(Requirement) An exact reproduction of the listing, minus the pictures, is the required output.

(Exercise input)
══════════════════════════════

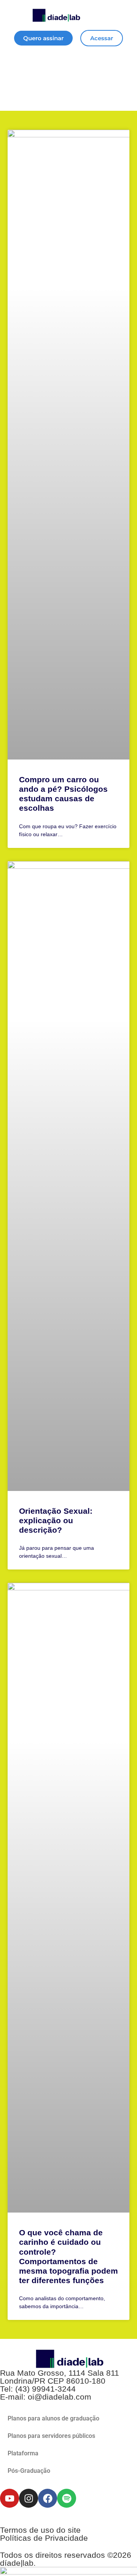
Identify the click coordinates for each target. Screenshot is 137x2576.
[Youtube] (9, 2498)
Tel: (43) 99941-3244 (38, 2388)
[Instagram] (28, 2498)
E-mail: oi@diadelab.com (45, 2396)
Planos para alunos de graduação (53, 2418)
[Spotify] (66, 2498)
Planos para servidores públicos (51, 2435)
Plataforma (23, 2453)
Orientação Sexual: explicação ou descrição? (55, 1520)
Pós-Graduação (29, 2470)
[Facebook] (47, 2498)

══════════════════════════════

(Reply to the exercise)
Identify the click coordinates for each target. Screenshot is 137x2576.
[Youtube] (9, 2498)
Tel: (43) 99941-3244 (38, 2388)
[Instagram] (28, 2498)
E-mail: oi@diadelab.com (45, 2396)
Planos para alunos de graduação (53, 2418)
[Spotify] (66, 2498)
Planos para servidores públicos (51, 2435)
Plataforma (23, 2453)
Orientação Sexual: explicação ou descrição? (55, 1520)
Pós-Graduação (29, 2470)
[Facebook] (47, 2498)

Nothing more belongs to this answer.